I got to meet another one of my rockstar writers! Gretchen Rubin, who writes about happiness, habits, and human nature was at an event Wednesday night put on by the same healthcare organization that brought organizer Peter Walsh (here) and gratitude guru Janice Kaplan (here) to Louisville.
I have been following Ms. Rubin and her blog and her books for the past ten years. I remember being laid up after surgery in 2007 and messing about online looking for help with de-cluttering, simple living, etc. Her blog The Happiness Project with its cheerful blue bird popped up and I have been a fan ever since.
I have read and written before about her books The Happiness Project (here and here), Happier at Home (here), and Better Than Before (here).
I got to meet Ms. Rubin. I'll call her Gretchen now that we are best of friends. She was sitting next to me in the front row so I introduced myself and welcomed her to Louisville. She was very gracious and gave a terrific talk on her new book The Four Tendencies.
If you aren't familiar with The Four Tendencies, it is the culmination of her research on how people respond to expectations — inner or outer. You could be an Upholder, Questioner, Obliger, or Rebel.
I knew even before I took her quiz that, like Gretchen, I am an Upholder. My motto, therefore, is "Discipline is my freedom."
Upholders respond to both inner and outer expectations which means I can complete my own ToDo List and also meet deadlines set by others. We are a small group, she says. Our weaknesses? Upholders sometimes get locked into their schedules, may seem rigid and judgmental to others, and struggle with fluid situations. This is so me!
Questioners find it easier to meet their own expectations while needing to be convinced to meet yours: "If you convince me I need to do something, then I will comply" is their reasoning. Questioners can seem stubborn and insubordinate, but it's only because, well, they question everything.
On the other hand, Obligers respond well to outer expectations. If you are an Obliger, you work best when held accountable. If you want to read more, then joining a book club will help. Or you might try making plans to meet a friend to walk three times a week. "You can count on me and I'm counting on you to count on me" is the Obliger's rallying cry. The problem Obligers face is they can suddenly explode with anger if they feel they are being taken advantage of...which of course they are, Gretchen says. Employers of Obligers need to watch for and head off over-commitment and over-work that Obligers are famous for.
Rebels know what they want, go for it, and ignore convention. They are the spirit of resistance. A Rebel's motto is "You can't make me and neither can I." Oddly enough, Gretchen says, Rebels are attracted to high-structure jobs — the military or police — as the regulations give them something to push against.

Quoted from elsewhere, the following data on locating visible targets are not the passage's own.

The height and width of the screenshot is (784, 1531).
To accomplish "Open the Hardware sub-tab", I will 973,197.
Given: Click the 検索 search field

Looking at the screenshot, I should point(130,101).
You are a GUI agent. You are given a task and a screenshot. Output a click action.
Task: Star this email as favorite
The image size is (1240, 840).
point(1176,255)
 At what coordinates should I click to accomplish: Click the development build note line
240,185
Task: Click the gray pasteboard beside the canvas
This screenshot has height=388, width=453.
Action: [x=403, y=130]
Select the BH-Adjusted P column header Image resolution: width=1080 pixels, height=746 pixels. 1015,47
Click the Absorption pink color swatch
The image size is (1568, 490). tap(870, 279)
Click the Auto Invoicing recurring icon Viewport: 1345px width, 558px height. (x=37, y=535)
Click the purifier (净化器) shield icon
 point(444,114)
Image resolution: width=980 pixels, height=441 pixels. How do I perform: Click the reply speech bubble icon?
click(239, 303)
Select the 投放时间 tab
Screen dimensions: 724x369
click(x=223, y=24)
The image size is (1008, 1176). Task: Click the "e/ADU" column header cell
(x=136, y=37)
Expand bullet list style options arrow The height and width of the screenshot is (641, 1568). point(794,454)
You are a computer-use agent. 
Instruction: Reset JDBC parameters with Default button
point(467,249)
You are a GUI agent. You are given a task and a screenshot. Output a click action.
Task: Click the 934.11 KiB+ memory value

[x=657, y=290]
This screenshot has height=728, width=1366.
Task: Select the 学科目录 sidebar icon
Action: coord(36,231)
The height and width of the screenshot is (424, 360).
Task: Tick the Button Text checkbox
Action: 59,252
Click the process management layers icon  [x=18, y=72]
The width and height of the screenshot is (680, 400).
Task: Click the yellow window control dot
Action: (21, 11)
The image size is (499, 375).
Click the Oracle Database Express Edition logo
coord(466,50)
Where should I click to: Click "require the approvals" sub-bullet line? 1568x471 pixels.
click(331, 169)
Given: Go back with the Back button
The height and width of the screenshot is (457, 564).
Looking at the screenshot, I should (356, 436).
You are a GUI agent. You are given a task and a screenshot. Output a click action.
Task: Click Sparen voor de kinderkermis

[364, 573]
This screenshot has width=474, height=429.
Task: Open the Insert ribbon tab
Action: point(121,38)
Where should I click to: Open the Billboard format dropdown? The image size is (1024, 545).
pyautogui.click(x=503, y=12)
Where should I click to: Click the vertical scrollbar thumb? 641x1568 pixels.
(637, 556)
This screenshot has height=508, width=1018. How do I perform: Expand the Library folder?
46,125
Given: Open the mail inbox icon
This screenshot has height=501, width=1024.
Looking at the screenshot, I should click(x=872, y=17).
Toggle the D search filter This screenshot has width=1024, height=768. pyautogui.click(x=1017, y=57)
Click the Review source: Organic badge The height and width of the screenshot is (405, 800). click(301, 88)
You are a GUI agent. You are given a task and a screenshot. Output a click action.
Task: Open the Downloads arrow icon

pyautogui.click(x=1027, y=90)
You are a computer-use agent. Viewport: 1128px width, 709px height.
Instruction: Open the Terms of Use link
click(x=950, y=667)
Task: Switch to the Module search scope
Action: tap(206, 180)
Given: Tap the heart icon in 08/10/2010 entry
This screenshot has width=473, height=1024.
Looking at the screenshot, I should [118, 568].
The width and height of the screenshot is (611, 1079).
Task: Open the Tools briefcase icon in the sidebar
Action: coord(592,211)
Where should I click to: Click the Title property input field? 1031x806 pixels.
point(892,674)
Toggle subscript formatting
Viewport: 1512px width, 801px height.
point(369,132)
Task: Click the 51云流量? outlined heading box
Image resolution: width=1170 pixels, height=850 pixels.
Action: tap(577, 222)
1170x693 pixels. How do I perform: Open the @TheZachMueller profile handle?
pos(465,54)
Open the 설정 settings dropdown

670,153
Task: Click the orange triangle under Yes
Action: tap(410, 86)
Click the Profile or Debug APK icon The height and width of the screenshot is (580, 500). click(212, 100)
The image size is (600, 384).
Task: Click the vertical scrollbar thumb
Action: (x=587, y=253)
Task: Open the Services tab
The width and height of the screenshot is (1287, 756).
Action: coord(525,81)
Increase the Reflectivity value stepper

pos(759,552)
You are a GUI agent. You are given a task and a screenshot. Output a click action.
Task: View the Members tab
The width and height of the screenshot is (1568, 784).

Understanding your own tendency in meeting expectations can help you show compassion for yourself, she says. Know that there is nothing wrong with you. Understanding how others meet expectations helps us realize that we are all different and that we can take into account another's perspective.
After the presentation, I asked her how as an Upholder with a big dollop of Rebel, I could let that Rebel have a little more room to play. She suggested that I schedule time to wander, to explore, to daydream. If it's on my calendar, I will do it.
What about you? Are you an Upholder, Questioner, Obliger, or Rebel? You can take her quiz Here. Let me know in the comments how you fared and if you agree with the results.